(Pixel coordinate grounding data)
+ + + + + + +

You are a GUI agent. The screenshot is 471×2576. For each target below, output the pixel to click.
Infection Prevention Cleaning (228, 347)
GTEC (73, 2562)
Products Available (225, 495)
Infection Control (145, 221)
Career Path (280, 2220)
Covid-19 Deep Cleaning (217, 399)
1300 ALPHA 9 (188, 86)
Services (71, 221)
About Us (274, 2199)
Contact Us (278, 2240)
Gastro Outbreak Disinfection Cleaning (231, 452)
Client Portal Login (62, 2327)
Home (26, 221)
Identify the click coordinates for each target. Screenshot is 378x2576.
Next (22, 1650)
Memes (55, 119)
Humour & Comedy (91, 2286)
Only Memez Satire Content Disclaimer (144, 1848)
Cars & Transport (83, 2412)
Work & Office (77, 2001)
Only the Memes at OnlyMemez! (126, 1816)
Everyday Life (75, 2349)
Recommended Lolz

+ + + + + + +

**Exercise brief:**
Transcribe all the entries exactly, as they stand.

**Output:**
You are a GUI agent. The screenshot is 471×2576. For each target below, output the pixel to click.
Infection Prevention Cleaning (228, 347)
GTEC (73, 2562)
Products Available (225, 495)
Infection Control (145, 221)
Career Path (280, 2220)
Covid-19 Deep Cleaning (217, 399)
1300 ALPHA 9 (188, 86)
Services (71, 221)
About Us (274, 2199)
Contact Us (278, 2240)
Gastro Outbreak Disinfection Cleaning (231, 452)
Client Portal Login (62, 2327)
Home (26, 221)
Identify the click coordinates for each target. Screenshot is 378x2576.
Next (22, 1650)
Memes (55, 119)
Humour & Comedy (91, 2286)
Only Memez Satire Content Disclaimer (144, 1848)
Cars & Transport (83, 2412)
Work & Office (77, 2001)
Only the Memes at OnlyMemez! (126, 1816)
Everyday Life (75, 2349)
Recommended Lolz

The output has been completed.